What you have to do = Below are entries; output exactly the lines from the one with "The height and width of the screenshot is (293, 478)." to the one with "Open Jacob's Ожидание", both included, and nothing else.

Extracted material =
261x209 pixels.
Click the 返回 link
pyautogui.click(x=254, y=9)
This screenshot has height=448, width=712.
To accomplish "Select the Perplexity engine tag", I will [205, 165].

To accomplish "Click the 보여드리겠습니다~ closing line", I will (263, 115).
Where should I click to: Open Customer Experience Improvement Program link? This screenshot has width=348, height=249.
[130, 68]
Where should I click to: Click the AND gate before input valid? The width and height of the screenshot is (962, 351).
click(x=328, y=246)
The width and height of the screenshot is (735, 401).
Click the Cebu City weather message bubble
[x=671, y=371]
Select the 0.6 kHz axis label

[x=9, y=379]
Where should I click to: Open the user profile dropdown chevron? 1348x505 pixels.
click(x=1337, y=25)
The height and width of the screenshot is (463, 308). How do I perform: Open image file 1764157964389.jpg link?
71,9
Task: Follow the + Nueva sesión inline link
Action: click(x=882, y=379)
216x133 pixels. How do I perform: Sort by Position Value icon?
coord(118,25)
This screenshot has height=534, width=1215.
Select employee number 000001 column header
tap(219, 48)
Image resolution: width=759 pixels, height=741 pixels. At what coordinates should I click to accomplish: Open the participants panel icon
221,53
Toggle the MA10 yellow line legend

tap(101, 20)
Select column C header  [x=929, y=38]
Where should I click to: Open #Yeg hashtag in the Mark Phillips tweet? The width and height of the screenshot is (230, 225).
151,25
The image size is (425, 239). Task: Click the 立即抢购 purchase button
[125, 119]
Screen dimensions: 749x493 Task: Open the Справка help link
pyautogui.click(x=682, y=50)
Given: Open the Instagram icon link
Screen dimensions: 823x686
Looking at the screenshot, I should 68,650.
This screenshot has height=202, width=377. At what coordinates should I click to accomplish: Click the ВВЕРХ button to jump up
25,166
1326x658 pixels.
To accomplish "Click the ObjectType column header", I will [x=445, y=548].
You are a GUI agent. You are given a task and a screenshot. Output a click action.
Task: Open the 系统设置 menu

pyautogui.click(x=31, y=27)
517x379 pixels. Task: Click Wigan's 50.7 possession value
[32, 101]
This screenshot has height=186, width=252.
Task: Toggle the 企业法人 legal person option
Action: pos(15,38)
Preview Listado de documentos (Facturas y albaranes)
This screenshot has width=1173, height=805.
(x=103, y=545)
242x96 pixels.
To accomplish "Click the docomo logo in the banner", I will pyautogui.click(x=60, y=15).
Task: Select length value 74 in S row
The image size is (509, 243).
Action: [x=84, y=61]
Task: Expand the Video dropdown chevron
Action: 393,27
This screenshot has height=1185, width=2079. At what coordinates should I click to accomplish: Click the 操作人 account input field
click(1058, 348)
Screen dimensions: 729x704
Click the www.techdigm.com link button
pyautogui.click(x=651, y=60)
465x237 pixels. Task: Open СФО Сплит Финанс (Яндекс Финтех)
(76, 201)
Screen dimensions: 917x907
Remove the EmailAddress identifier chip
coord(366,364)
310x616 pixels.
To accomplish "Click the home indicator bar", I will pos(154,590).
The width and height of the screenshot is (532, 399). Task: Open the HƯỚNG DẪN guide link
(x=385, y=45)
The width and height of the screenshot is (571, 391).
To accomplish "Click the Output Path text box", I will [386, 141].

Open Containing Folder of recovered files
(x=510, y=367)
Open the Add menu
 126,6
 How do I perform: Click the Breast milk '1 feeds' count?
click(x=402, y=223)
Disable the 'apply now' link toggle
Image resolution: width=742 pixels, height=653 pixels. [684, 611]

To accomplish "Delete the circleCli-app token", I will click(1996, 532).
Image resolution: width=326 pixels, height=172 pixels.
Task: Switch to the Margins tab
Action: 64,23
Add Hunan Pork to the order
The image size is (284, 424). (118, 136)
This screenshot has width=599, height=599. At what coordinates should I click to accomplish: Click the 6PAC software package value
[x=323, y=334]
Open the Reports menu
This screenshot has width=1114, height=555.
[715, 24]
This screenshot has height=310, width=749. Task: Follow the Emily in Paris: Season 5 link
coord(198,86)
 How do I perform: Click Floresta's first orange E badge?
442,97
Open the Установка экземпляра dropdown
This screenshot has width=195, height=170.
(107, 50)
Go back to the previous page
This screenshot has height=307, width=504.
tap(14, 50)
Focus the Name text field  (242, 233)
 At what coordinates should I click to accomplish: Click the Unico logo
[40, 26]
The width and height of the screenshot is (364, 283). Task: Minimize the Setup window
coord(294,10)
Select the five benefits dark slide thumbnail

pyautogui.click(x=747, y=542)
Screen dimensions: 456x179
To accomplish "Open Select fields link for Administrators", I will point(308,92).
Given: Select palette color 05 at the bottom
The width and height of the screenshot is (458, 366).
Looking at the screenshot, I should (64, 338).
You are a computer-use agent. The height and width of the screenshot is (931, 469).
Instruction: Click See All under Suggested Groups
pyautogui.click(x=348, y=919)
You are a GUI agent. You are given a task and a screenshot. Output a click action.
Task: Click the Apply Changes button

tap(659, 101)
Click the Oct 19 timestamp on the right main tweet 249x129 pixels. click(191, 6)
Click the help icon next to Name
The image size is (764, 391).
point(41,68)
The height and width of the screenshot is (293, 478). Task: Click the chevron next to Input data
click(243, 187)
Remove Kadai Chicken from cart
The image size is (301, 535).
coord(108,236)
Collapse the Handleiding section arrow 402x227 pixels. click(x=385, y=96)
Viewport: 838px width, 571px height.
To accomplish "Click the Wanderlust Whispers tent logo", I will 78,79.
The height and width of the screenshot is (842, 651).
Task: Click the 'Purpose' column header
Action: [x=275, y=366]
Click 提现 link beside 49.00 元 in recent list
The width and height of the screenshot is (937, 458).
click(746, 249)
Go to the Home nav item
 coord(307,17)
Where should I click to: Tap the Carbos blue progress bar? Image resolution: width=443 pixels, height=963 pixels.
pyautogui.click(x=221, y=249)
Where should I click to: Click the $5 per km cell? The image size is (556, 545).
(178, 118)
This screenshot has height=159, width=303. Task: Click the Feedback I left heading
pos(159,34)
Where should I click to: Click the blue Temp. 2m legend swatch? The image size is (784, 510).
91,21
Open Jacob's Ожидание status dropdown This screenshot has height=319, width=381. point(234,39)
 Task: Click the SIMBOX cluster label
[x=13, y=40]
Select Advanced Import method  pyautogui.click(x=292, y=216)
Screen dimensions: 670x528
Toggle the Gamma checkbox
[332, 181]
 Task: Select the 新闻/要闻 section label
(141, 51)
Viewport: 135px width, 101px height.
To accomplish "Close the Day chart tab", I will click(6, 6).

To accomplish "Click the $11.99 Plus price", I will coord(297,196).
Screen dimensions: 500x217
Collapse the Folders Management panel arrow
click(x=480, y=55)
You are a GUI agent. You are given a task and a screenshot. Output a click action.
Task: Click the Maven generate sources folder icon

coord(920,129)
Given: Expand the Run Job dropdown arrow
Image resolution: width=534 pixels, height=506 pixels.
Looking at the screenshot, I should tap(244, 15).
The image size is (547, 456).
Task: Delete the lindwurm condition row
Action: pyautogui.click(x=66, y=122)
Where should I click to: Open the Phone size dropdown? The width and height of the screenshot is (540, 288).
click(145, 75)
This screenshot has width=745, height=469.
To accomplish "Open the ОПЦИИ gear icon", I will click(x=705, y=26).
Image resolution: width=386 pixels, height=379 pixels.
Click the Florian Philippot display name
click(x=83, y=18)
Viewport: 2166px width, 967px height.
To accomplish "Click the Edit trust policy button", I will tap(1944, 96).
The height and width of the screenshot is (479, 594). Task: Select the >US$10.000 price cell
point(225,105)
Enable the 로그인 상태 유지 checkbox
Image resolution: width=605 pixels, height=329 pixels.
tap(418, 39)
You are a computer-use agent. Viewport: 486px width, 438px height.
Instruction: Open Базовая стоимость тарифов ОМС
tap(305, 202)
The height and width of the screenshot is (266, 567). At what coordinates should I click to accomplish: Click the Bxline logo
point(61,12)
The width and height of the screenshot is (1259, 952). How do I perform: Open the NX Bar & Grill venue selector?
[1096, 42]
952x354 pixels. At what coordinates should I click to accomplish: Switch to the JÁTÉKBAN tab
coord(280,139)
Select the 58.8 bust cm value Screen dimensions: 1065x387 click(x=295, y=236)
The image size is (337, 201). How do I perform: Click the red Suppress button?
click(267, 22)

Exercise result =
The height and width of the screenshot is (293, 478). Task: Click the chevron next to Input data
click(243, 187)
Remove Kadai Chicken from cart
The image size is (301, 535).
coord(108,236)
Collapse the Handleiding section arrow 402x227 pixels. click(x=385, y=96)
Viewport: 838px width, 571px height.
To accomplish "Click the Wanderlust Whispers tent logo", I will 78,79.
The height and width of the screenshot is (842, 651).
Task: Click the 'Purpose' column header
Action: [x=275, y=366]
Click 提现 link beside 49.00 元 in recent list
The width and height of the screenshot is (937, 458).
click(746, 249)
Go to the Home nav item
 coord(307,17)
Where should I click to: Tap the Carbos blue progress bar? Image resolution: width=443 pixels, height=963 pixels.
pyautogui.click(x=221, y=249)
Where should I click to: Click the $5 per km cell? The image size is (556, 545).
(178, 118)
This screenshot has height=159, width=303. Task: Click the Feedback I left heading
pos(159,34)
Where should I click to: Click the blue Temp. 2m legend swatch? The image size is (784, 510).
91,21
Open Jacob's Ожидание status dropdown This screenshot has height=319, width=381. point(234,39)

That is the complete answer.